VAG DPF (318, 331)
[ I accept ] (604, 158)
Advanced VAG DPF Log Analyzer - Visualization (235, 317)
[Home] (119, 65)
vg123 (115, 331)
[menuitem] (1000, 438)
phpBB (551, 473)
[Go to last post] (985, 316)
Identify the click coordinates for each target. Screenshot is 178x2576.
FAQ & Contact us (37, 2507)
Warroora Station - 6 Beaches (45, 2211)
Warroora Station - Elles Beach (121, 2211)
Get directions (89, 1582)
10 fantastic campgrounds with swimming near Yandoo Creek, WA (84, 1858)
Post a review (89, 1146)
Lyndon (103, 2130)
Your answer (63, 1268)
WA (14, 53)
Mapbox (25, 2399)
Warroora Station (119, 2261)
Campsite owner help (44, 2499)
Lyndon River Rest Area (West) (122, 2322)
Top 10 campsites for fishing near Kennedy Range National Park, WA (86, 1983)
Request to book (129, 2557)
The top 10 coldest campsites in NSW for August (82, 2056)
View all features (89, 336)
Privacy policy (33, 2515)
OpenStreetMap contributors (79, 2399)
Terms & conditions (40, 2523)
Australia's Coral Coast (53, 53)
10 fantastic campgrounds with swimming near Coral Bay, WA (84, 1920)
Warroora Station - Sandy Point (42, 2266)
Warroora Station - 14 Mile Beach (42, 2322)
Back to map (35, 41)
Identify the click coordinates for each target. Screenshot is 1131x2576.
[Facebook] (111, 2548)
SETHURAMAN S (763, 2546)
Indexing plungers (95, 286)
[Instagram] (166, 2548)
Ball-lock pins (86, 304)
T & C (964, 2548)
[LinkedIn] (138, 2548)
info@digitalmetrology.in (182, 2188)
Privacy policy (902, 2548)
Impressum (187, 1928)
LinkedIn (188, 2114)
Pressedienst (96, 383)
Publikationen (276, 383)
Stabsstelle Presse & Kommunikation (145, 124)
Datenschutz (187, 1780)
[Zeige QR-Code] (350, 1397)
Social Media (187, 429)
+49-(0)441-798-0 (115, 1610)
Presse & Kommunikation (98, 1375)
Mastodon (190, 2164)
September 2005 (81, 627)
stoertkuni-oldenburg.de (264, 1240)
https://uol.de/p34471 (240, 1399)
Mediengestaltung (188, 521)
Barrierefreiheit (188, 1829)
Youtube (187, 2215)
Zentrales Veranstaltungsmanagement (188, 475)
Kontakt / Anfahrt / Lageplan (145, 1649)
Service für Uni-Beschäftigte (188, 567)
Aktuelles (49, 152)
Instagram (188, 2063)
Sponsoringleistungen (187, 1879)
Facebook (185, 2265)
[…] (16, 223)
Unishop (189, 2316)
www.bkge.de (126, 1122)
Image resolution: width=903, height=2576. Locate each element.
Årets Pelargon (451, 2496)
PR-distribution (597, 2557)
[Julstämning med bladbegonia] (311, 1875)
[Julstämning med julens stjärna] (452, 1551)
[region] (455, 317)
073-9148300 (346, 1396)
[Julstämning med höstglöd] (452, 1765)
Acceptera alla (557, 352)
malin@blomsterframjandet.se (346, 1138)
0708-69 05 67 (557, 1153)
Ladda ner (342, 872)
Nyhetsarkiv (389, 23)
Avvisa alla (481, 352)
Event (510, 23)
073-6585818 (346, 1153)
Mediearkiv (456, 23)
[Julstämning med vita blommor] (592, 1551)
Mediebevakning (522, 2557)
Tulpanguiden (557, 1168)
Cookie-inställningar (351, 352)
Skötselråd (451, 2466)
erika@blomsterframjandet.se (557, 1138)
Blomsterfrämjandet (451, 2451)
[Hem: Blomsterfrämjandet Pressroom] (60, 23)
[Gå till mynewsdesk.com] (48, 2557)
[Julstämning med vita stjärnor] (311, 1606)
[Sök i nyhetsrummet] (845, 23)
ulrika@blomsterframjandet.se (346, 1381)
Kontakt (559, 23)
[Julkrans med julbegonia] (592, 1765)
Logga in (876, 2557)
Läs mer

=======

WHAT TO PRODUCE
Reproduce the lines of the entries above from the one with "Zentrales Veranstaltungsmanagement (188, 475)" to the one with "Årets Pelargon (451, 2496)", both included, exactly and without any other line.

RESULT OF THIS TASK
Zentrales Veranstaltungsmanagement (188, 475)
Kontakt / Anfahrt / Lageplan (145, 1649)
Service für Uni-Beschäftigte (188, 567)
Aktuelles (49, 152)
Instagram (188, 2063)
Sponsoringleistungen (187, 1879)
Facebook (185, 2265)
[…] (16, 223)
Unishop (189, 2316)
www.bkge.de (126, 1122)
Image resolution: width=903, height=2576. Locate each element.
Årets Pelargon (451, 2496)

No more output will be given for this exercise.